Dans le même registre d’expression passionnelle, mais sur un objet différent, nous ferons référence aux auriges, taillés sur une autre frise, plus petite, de ce même bâtiment. Le professeur Gardner décrit l’un d’entre eux (Illustration 1, 2), en évoquant ces lignes de Shelley :

Dautres, avec les yeux brûlants, se penchent en avant, et boivent

Avec les lèvres empressées, le vent de leur propre vitesse,

Comme si la chose quils aimaient sétait échappée,

Et maintenant, même maintenant, ils lont étreinte.

Les statues du roi Mausole furent disposées sur son tombeau[39] (Illustration 1, 2) et celui de son épouse. A chaque centimètre, un roi se dresse devant nous ; il n’était pas Grec, mais n’en était pas moins noble. Un barbare, sans doute, mais distingué. Sa statue se brisa et dut être reconstituée à partir des soixante-trois fragments retrouvés. La statue d’Artémise est encore moins bien conservée ; nous avons perdu son visage, mais elle fut très bien restaurée, en plâtre, par le sculpteur américain Story.

Parmi les créations de l’époque hellénistique, qui révèlent les importantes influences de Scopas, particulièrement dans le traitement des visages, nous découvrons le sarcophage dAlexandre à Istanbul. Outre les impressions de puissance exprimées par les chasseurs enthousiastes et les combattants impitoyables, le sarcophage tient une place unique parmi les monuments de l’Antiquité, car il a conservé l’essentiel de ses couleurs d’origine. La qualité esthétique de ce monument est cependant assez limitée, en raison de la disparition de certaines couleurs et de la brillance d’autres. Néanmoins, en termes de trésor archéologique et de justification de la théorie picturale de la sculpture antique, ce sarcophage n’a pas son égal.

Dans les sculptures de Scopas et de Praxitèle, l’individu reprend systématiquement ses droits, et l’expression momentanée de l’esprit donne le ton à la composition. Cette expression n’est pas accidentelle ; bien au contraire, elle est ancrée dans le caractère profond du personnage représenté. Sans cela, la représentation de ce moment charnière aurait peu d’intérêt ; il évoquerait en revanche le caractère éternel et immuable de la figure. En sculpture, ce principe est l’application du pars pro toto. Hermès oublie Dionysos et vogue à ses rêveries. Méléagre a l’opportunité de se reposer, mais n’en fait rien ; Déméter se languit de sa fille et l’Amazone se prépare à venger sa sœur affaiblie. En fait, ce n’est pas parce que, une fois dans leur vie, l’occasion de se laisser éventuellement aller à une telle action s’est présentée, mais parce qu’elles font toujours ce que l’on attend d’elles ou, au mieux, ont tendance à provoquer ce genre de situation. C’est cette relation intime entre l’éternel, le provisoire et la négation, volontaire ou inconsciente, du hasard, qui confère à l’art de Praxitèle et de Scopas toute sa singularité et son exceptionnalité. Quoi de plus élémentaire que le motif du petit « Faune de marbre » ? Quoi de plus révélateur de l’esprit du Maître que la relation entre l’état d’esprit du satyre et sa personnalité lunatique ?

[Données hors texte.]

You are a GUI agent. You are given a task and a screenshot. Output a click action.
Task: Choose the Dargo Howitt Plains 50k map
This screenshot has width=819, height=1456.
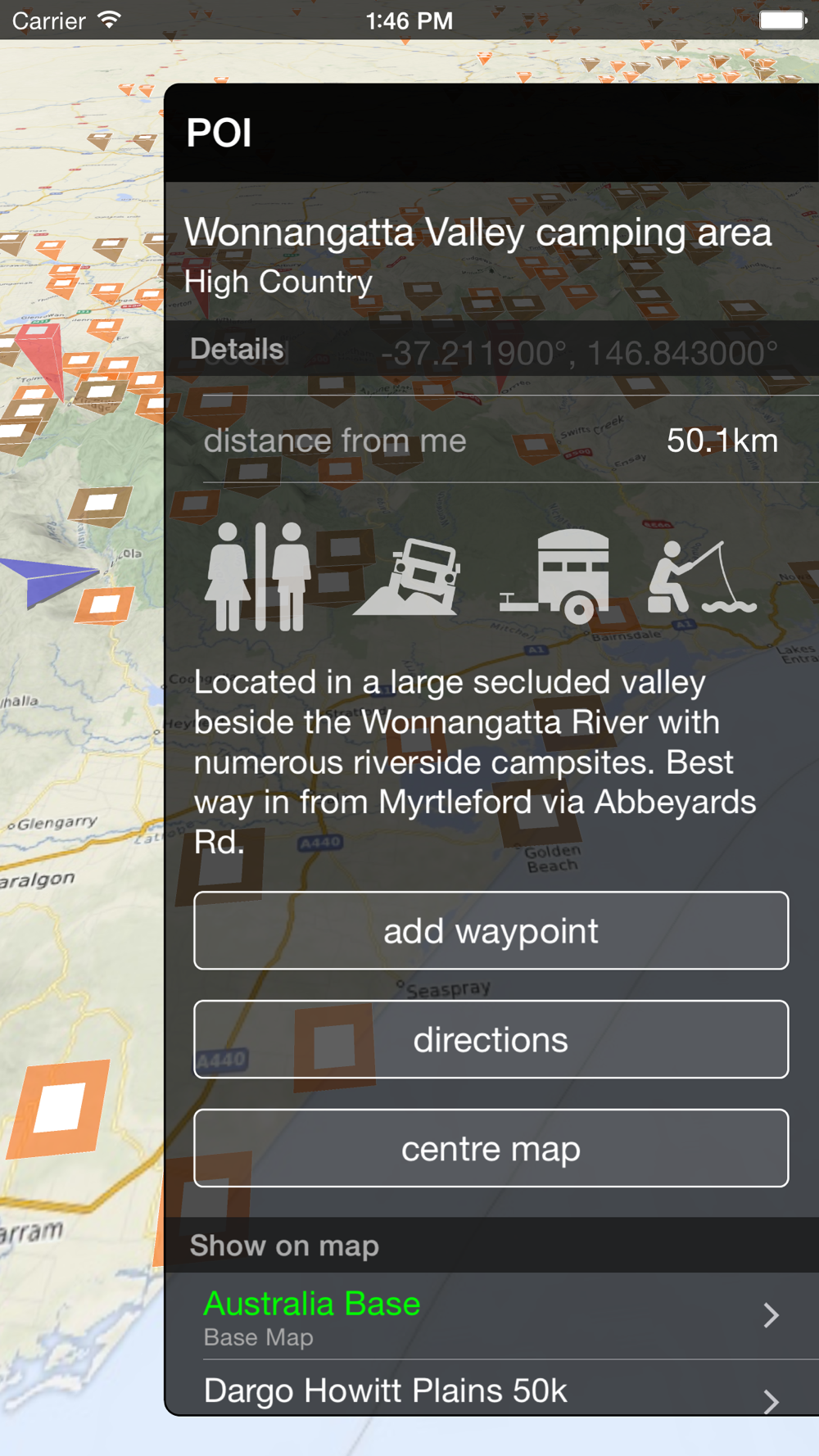click(491, 1388)
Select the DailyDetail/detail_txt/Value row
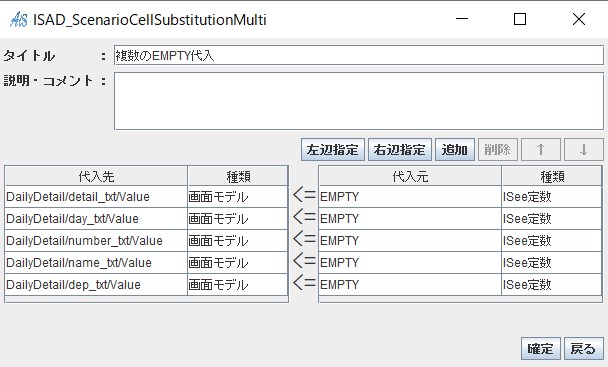This screenshot has height=367, width=608. [146, 197]
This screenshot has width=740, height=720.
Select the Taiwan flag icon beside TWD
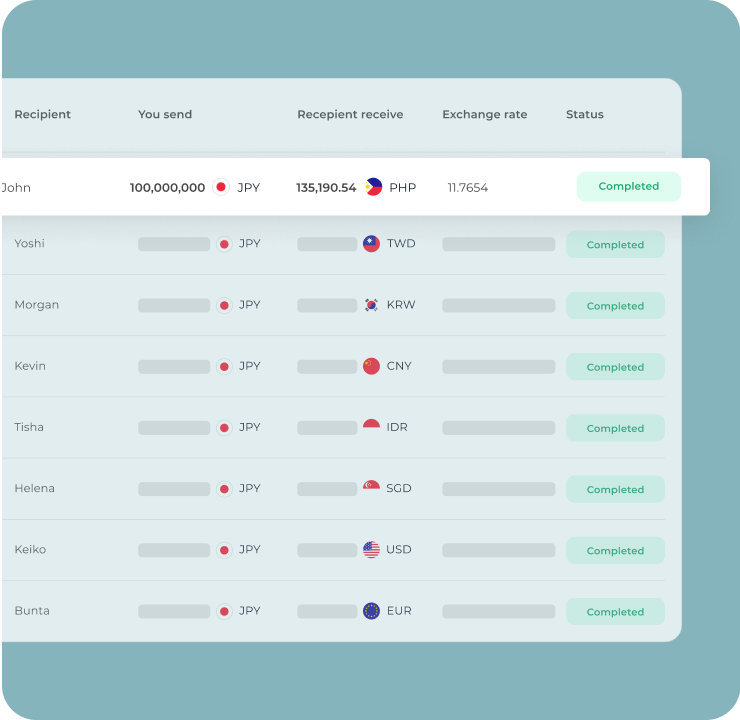[x=371, y=244]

Il ne reste aucune trace de la théorie artistique de Praxitèle et de Scopas. On aime à penser que l’intelligence des choix de ces deux hommes fut davantage instinctive que rationnelle, et ce en dépit des enseignements de leurs œuvres. Leur célèbre successeur, Lysippe, évoqua plusieurs de ces principes semblant appartenir à une codification précise.